Can you return the data below unchanged, from its first line through the line containing "pyautogui.click(x=1470, y=73)", with both ends included?
┌─ SUPPLIED MATERIAL
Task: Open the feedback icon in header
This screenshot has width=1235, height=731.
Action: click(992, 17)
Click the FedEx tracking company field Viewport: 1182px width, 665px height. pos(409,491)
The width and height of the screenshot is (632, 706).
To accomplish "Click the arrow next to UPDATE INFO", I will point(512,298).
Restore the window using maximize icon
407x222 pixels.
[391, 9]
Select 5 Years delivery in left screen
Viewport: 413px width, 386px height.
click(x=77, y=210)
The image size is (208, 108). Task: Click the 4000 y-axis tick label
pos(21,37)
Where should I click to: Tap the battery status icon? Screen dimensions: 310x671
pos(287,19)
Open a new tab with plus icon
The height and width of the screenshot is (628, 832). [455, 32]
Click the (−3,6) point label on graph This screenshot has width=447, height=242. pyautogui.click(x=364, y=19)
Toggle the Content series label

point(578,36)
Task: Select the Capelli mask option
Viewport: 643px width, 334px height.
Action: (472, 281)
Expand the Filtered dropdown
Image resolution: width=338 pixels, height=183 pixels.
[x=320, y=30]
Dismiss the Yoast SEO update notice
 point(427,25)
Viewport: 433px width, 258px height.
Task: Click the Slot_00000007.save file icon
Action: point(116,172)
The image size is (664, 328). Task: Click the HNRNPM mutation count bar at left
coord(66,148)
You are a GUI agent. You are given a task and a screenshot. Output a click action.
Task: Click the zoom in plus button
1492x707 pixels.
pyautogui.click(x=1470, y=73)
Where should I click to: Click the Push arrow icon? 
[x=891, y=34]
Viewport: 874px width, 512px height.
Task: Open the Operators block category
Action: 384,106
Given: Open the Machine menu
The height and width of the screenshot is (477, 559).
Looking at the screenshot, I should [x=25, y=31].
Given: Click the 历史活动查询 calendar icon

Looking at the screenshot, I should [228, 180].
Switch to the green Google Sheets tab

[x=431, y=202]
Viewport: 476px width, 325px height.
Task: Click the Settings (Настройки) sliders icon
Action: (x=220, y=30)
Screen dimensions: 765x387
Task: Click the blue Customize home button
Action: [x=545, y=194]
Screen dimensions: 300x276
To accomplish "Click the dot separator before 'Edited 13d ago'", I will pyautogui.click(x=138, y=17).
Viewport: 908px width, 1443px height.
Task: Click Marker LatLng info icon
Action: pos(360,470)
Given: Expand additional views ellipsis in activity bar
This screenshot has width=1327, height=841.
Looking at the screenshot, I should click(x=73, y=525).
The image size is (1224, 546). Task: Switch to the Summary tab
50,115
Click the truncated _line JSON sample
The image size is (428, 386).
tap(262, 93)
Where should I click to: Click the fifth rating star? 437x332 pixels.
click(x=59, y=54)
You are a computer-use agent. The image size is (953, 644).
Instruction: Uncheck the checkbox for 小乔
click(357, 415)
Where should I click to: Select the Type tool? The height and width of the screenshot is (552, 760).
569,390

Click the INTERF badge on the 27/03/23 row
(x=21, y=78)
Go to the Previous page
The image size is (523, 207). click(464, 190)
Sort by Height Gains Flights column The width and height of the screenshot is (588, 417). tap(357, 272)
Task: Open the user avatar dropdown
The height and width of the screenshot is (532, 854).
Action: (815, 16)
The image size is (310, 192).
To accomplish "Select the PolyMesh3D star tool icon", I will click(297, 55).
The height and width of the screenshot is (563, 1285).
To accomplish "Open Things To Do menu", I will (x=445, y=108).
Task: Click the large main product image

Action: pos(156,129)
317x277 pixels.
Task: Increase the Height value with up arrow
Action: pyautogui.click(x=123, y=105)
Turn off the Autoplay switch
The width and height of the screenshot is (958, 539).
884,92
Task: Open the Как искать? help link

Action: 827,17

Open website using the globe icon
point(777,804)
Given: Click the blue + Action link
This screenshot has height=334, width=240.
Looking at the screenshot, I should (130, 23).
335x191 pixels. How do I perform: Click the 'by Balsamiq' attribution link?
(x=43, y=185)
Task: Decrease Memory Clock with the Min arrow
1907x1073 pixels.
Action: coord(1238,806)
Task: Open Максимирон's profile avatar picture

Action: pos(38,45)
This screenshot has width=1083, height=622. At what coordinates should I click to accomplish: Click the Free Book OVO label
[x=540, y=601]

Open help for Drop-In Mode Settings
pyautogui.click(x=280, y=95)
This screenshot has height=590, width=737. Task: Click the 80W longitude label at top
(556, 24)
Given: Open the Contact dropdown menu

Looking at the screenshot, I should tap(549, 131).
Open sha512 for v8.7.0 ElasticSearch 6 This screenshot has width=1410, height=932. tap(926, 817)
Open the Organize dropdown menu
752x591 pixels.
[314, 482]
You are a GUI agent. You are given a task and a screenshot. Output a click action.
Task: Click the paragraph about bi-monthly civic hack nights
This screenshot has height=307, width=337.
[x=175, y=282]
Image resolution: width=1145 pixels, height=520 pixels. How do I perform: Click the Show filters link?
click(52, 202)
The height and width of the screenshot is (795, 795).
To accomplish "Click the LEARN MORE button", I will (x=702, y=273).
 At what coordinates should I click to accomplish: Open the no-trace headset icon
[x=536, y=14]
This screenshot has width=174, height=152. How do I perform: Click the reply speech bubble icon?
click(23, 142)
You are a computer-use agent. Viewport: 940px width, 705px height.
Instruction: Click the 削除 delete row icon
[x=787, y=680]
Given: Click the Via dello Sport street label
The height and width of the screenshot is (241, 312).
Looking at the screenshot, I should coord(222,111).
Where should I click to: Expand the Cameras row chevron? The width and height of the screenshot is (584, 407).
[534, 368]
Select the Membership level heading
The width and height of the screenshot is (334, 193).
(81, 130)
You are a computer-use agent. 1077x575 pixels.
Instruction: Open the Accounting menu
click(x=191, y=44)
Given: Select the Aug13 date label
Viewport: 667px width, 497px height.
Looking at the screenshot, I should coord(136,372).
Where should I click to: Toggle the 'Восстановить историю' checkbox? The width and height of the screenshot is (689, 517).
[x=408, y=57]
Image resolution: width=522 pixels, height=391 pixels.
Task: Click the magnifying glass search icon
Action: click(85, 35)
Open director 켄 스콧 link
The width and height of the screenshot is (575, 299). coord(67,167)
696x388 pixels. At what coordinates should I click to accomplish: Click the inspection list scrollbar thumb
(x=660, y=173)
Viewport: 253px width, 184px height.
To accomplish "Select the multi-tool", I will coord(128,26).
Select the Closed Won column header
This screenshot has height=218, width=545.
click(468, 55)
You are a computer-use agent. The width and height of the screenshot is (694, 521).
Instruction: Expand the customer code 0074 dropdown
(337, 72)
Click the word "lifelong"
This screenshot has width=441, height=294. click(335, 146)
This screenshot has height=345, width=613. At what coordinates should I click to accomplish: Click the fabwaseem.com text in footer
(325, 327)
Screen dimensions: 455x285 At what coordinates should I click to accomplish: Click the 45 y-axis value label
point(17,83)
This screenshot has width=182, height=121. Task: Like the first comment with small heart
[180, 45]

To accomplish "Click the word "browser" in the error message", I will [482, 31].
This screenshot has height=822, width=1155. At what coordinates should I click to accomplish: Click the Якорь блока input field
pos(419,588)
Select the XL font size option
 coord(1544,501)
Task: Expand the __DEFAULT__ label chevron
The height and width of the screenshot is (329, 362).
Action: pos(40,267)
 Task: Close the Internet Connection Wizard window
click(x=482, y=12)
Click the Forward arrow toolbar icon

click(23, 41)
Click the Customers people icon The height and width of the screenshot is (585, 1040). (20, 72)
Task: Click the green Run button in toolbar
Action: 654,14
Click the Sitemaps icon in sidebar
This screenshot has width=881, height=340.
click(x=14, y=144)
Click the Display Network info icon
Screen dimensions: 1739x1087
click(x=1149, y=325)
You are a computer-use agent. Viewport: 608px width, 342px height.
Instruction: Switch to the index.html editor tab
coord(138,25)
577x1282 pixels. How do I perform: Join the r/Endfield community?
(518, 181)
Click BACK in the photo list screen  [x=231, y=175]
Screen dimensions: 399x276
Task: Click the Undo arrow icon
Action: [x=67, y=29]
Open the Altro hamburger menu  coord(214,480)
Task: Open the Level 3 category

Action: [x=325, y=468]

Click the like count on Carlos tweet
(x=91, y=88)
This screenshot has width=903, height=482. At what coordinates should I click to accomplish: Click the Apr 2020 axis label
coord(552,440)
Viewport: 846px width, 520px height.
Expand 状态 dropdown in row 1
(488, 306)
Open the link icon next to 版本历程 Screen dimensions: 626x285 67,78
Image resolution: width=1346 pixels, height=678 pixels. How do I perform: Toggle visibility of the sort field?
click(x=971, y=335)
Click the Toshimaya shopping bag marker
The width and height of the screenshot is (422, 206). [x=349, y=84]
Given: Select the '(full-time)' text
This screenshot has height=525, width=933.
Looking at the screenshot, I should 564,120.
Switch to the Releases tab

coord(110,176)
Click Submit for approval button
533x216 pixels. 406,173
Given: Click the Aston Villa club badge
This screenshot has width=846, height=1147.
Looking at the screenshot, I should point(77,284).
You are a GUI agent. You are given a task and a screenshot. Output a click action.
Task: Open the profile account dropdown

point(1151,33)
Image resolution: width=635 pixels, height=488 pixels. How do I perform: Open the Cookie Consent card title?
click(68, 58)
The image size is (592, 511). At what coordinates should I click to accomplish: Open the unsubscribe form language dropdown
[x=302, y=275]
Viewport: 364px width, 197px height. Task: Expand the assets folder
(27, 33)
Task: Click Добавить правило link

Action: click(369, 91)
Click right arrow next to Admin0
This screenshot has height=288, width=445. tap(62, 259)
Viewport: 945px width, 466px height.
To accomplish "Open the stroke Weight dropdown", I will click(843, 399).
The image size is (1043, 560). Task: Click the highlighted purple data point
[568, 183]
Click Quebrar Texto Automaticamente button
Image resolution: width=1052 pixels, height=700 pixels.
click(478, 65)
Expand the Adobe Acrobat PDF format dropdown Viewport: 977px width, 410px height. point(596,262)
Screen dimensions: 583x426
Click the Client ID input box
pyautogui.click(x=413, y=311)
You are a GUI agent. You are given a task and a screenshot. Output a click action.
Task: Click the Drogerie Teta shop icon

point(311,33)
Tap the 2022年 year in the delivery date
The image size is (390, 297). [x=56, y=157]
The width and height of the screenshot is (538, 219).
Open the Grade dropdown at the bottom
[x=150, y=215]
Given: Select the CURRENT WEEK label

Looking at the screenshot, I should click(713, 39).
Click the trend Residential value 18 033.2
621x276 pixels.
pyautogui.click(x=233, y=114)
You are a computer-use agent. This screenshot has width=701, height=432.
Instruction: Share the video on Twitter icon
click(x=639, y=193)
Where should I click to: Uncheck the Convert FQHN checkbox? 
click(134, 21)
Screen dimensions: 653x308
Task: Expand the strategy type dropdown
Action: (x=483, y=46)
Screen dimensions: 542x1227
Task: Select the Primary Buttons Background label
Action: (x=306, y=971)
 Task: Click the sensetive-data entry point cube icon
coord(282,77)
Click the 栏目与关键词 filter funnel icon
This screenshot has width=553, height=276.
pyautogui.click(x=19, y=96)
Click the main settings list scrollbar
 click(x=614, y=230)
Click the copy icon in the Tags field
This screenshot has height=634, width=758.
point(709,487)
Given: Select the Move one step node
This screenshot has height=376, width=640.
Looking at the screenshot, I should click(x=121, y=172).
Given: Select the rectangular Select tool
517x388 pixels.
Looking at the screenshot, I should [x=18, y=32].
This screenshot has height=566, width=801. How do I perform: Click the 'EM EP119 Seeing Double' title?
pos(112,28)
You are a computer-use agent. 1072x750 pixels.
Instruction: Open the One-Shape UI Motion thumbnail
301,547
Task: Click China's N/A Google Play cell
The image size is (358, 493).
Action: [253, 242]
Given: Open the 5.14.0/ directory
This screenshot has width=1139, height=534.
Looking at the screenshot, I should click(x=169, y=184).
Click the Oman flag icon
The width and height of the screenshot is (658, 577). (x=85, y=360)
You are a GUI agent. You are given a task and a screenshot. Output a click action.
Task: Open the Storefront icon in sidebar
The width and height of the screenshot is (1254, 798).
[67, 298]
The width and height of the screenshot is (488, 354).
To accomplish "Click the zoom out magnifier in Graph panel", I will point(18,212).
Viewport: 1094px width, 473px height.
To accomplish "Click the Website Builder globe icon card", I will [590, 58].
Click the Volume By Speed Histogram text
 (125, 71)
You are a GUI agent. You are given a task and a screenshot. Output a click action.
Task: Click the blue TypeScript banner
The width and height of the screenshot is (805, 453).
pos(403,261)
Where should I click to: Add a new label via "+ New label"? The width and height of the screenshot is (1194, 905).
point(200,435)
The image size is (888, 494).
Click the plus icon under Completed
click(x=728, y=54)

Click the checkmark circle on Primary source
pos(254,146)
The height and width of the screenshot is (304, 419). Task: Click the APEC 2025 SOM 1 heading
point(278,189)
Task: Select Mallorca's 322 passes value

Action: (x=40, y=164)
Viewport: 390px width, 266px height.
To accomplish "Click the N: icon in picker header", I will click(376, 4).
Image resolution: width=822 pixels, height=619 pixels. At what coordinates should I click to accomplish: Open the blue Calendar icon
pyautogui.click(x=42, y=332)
└─
• [IN RESPONSE]
Task: Open the feedback icon in header
This screenshot has width=1235, height=731.
Action: click(992, 17)
Click the FedEx tracking company field Viewport: 1182px width, 665px height. pos(409,491)
The width and height of the screenshot is (632, 706).
To accomplish "Click the arrow next to UPDATE INFO", I will point(512,298).
Restore the window using maximize icon
407x222 pixels.
[391, 9]
Select 5 Years delivery in left screen
Viewport: 413px width, 386px height.
click(x=77, y=210)
The image size is (208, 108). Task: Click the 4000 y-axis tick label
pos(21,37)
Where should I click to: Tap the battery status icon? Screen dimensions: 310x671
pos(287,19)
Open a new tab with plus icon
The height and width of the screenshot is (628, 832). [455, 32]
Click the (−3,6) point label on graph This screenshot has width=447, height=242. pyautogui.click(x=364, y=19)
Toggle the Content series label

point(578,36)
Task: Select the Capelli mask option
Viewport: 643px width, 334px height.
Action: (472, 281)
Expand the Filtered dropdown
Image resolution: width=338 pixels, height=183 pixels.
[x=320, y=30]
Dismiss the Yoast SEO update notice
 point(427,25)
Viewport: 433px width, 258px height.
Task: Click the Slot_00000007.save file icon
Action: point(116,172)
The image size is (664, 328). Task: Click the HNRNPM mutation count bar at left
coord(66,148)
You are a GUI agent. You are given a task and a screenshot. Output a click action.
Task: Click the zoom in plus button
1492x707 pixels.
pyautogui.click(x=1470, y=73)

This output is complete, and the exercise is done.